Last July I noted how Labour-run Harrow Council rejected a Conservative proposal for transparency – including spending transparency.
All the heartening therefore to read this interview in The Lawyer with the Council's legal head, Hugh Peart, which indicates a change of heart.
He makes a number of good points. The cost of transparency should be set against the cost to councils of £34 million a year handling Freedom of Information requests. A burden that could be reduced by making more iinformation online.
Peart says that Harrow's website publishes the salaries of heir senior officers (although it only seems to for last year.)
He says:
“The default model for most councils is, ’we won’t give anything away unless we have to’. I want to turn the whole edifice on its head. I want us to move away from the defensive position of keeping everything to ourselves and say that everything’s public except for a few obvious areas. I’d like to push the publication scheme to the limit and see our web content grow so that there’s as much on there as possible.”
He adds::
“The whole planning process takes place in the public domain and they seem to manage fine. A few years ago that would have been anathema.”
However he does believe that progress will rely on Communities Secretary Eric Pickles keeping up the pressure. He says on the requriement to publish procurement spending on items over £500:
“At first people said that it would be impossible to do – that this was going to be the end of the world.

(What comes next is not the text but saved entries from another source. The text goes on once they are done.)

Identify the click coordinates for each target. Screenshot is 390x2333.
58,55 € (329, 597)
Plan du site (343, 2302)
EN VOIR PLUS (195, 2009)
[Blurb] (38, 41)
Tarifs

The reality now is that we’re doing it and it’s not a problem, yet you would have thought finances would have been the most secretive area for councils.”
“You can expand the publication scheme over time, but without a big bang you can only go so far. Pickles clearly has enough clout to make things happen. As we saw with the finance initiative, people would soon jump into line. The finance initiative lends weight to what’s possible if you’re given a mandate. Two years ago councils would never have put their finances out there.”